EXERCISE BRIEF: Copy the lines of the material below exactly as they appear, from the line with "Given: Click the extension" up to and including the line with "[x=43, y=60]".
****
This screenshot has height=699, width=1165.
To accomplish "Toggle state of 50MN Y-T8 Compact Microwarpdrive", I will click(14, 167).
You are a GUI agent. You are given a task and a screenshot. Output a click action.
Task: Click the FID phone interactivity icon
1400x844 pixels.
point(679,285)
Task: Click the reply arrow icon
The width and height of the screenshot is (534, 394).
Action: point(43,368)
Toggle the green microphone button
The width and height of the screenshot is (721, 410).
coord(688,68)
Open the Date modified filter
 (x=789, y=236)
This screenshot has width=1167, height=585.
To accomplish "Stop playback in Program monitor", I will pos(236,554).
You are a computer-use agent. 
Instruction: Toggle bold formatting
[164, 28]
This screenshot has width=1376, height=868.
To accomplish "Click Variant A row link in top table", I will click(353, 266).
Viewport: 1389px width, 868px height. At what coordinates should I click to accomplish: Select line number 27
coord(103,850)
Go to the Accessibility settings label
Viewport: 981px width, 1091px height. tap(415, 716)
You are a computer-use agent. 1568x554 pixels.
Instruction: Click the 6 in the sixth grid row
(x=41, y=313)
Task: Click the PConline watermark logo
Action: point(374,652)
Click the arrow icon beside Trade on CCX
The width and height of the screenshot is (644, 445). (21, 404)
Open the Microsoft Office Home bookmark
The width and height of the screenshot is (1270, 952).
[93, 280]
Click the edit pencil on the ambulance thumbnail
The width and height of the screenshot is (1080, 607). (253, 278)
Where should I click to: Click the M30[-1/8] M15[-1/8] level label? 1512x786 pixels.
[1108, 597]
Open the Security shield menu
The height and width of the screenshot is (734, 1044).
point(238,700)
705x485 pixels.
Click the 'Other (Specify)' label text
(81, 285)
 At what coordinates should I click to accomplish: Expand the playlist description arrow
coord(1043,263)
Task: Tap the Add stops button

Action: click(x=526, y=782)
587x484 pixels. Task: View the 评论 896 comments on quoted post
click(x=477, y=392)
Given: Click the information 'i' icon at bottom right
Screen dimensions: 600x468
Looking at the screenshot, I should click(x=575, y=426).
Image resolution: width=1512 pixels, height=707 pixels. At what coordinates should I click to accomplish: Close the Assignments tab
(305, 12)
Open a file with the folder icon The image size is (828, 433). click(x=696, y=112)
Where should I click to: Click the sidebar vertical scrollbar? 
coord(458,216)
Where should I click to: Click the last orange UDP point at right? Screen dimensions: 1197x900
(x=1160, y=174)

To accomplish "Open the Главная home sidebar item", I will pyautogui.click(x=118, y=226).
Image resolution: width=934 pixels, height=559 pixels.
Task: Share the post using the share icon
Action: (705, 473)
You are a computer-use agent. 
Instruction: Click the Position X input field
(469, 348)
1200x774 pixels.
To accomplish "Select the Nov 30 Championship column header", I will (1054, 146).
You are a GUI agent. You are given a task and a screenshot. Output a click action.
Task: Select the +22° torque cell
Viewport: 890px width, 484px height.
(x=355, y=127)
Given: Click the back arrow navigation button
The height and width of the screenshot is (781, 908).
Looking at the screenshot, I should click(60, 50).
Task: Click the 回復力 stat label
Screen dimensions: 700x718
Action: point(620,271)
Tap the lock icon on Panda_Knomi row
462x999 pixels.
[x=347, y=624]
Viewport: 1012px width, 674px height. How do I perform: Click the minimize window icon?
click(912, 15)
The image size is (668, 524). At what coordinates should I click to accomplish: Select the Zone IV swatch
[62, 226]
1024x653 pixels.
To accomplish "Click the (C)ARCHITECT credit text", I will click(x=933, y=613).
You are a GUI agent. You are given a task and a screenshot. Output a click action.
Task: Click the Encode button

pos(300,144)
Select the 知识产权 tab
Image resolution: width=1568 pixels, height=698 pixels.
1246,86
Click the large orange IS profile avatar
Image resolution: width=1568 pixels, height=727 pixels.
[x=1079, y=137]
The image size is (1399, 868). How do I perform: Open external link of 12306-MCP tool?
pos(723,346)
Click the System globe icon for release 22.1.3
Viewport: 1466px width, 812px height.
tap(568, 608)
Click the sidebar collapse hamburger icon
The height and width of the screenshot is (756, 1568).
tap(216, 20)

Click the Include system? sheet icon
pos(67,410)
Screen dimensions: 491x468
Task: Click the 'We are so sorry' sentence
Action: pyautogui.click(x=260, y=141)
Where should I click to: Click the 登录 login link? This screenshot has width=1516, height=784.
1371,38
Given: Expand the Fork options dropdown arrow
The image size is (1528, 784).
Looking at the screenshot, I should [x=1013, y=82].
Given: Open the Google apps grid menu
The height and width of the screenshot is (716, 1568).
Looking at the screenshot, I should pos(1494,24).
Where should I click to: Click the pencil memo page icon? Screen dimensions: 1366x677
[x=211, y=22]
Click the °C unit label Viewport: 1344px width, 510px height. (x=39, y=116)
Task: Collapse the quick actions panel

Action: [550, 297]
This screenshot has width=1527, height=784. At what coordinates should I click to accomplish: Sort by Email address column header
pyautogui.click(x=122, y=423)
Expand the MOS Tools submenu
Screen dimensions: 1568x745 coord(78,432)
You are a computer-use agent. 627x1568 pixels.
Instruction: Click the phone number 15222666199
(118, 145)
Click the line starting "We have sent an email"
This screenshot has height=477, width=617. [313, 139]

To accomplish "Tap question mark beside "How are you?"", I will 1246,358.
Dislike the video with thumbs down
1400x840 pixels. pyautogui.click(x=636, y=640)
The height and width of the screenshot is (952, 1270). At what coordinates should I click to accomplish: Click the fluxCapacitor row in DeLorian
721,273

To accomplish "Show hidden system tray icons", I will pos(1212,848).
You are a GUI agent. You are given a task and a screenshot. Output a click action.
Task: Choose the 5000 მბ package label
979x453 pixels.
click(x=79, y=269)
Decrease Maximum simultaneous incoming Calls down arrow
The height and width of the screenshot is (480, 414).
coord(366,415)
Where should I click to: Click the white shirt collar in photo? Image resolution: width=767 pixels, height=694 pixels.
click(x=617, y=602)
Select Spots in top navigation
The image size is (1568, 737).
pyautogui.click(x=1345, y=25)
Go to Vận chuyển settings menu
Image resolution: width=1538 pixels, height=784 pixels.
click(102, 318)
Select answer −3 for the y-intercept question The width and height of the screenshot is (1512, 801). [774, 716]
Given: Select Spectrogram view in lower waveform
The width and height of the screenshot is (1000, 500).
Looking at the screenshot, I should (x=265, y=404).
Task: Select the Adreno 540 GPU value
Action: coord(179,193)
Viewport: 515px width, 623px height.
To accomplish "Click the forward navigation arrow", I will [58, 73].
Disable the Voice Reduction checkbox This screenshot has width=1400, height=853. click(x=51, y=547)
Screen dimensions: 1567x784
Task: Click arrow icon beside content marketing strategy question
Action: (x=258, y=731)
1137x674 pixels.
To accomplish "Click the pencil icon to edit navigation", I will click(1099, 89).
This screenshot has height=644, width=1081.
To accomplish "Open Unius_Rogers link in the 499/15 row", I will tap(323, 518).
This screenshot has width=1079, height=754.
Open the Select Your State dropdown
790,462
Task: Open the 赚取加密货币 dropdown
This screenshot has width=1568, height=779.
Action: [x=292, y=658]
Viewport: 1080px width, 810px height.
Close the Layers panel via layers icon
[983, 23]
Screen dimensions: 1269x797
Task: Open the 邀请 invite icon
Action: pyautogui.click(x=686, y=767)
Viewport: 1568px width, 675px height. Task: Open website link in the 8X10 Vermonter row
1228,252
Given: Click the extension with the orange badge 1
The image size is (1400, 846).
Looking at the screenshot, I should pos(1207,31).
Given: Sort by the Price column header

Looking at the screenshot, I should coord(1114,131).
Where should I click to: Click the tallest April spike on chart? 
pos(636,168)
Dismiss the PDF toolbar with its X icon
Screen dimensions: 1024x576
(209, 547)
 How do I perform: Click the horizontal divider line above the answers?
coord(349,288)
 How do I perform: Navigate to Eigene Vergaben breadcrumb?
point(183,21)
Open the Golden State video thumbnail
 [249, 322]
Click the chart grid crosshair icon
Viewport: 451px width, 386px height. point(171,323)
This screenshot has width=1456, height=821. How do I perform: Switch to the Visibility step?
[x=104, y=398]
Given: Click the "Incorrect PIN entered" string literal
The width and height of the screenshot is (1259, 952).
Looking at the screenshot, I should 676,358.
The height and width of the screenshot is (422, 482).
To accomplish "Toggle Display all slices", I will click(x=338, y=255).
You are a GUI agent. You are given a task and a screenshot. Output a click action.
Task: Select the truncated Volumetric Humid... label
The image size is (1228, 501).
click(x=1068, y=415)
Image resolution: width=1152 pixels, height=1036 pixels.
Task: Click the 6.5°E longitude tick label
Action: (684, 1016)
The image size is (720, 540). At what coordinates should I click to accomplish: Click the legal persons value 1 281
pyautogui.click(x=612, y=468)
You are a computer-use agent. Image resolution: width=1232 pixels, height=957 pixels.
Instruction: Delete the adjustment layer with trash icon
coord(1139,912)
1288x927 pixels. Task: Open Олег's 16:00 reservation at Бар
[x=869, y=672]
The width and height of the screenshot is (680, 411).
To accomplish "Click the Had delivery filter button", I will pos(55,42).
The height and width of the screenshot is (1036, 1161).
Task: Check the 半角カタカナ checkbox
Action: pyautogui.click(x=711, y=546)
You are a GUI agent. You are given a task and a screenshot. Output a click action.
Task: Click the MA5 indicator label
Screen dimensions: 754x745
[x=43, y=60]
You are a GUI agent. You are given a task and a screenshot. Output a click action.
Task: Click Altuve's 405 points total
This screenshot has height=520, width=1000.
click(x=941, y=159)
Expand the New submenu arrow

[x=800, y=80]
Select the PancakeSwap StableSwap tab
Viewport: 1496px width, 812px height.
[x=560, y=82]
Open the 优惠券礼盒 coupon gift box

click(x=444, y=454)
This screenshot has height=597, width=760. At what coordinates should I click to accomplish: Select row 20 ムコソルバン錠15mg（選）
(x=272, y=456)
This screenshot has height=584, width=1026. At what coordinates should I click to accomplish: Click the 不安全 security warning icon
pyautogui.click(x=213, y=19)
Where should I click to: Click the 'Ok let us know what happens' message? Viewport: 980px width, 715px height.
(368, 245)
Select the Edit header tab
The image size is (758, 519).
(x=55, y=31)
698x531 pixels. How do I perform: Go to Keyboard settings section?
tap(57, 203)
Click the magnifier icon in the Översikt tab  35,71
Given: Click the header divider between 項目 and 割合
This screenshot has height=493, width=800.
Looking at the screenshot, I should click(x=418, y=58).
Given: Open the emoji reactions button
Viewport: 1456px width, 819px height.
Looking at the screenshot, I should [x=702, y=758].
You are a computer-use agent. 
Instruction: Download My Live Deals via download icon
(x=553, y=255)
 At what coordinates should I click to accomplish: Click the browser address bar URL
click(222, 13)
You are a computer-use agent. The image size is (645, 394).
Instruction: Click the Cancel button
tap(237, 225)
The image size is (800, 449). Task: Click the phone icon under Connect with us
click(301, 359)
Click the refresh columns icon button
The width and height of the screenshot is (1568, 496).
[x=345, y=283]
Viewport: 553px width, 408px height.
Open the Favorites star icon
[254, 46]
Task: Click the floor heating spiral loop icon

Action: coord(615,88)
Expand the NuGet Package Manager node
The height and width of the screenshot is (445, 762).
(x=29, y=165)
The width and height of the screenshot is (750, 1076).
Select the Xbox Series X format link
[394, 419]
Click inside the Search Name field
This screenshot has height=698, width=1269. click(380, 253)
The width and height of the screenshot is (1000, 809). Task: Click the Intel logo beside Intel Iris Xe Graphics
****
THE REPLY:
Given: Click the extension with the orange badge 1
The image size is (1400, 846).
Looking at the screenshot, I should pos(1207,31).
Given: Sort by the Price column header

Looking at the screenshot, I should coord(1114,131).
Where should I click to: Click the tallest April spike on chart? 
pos(636,168)
Dismiss the PDF toolbar with its X icon
Screen dimensions: 1024x576
(209, 547)
 How do I perform: Click the horizontal divider line above the answers?
coord(349,288)
 How do I perform: Navigate to Eigene Vergaben breadcrumb?
point(183,21)
Open the Golden State video thumbnail
 [249, 322]
Click the chart grid crosshair icon
Viewport: 451px width, 386px height. point(171,323)
This screenshot has width=1456, height=821. How do I perform: Switch to the Visibility step?
[x=104, y=398]
Given: Click the "Incorrect PIN entered" string literal
The width and height of the screenshot is (1259, 952).
Looking at the screenshot, I should 676,358.
The height and width of the screenshot is (422, 482).
To accomplish "Toggle Display all slices", I will click(x=338, y=255).
You are a GUI agent. You are given a task and a screenshot. Output a click action.
Task: Select the truncated Volumetric Humid... label
The image size is (1228, 501).
click(x=1068, y=415)
Image resolution: width=1152 pixels, height=1036 pixels.
Task: Click the 6.5°E longitude tick label
Action: (684, 1016)
The image size is (720, 540). At what coordinates should I click to accomplish: Click the legal persons value 1 281
pyautogui.click(x=612, y=468)
You are a computer-use agent. Image resolution: width=1232 pixels, height=957 pixels.
Instruction: Delete the adjustment layer with trash icon
coord(1139,912)
1288x927 pixels. Task: Open Олег's 16:00 reservation at Бар
[x=869, y=672]
The width and height of the screenshot is (680, 411).
To accomplish "Click the Had delivery filter button", I will pos(55,42).
The height and width of the screenshot is (1036, 1161).
Task: Check the 半角カタカナ checkbox
Action: pyautogui.click(x=711, y=546)
You are a GUI agent. You are given a task and a screenshot. Output a click action.
Task: Click the MA5 indicator label
Screen dimensions: 754x745
[x=43, y=60]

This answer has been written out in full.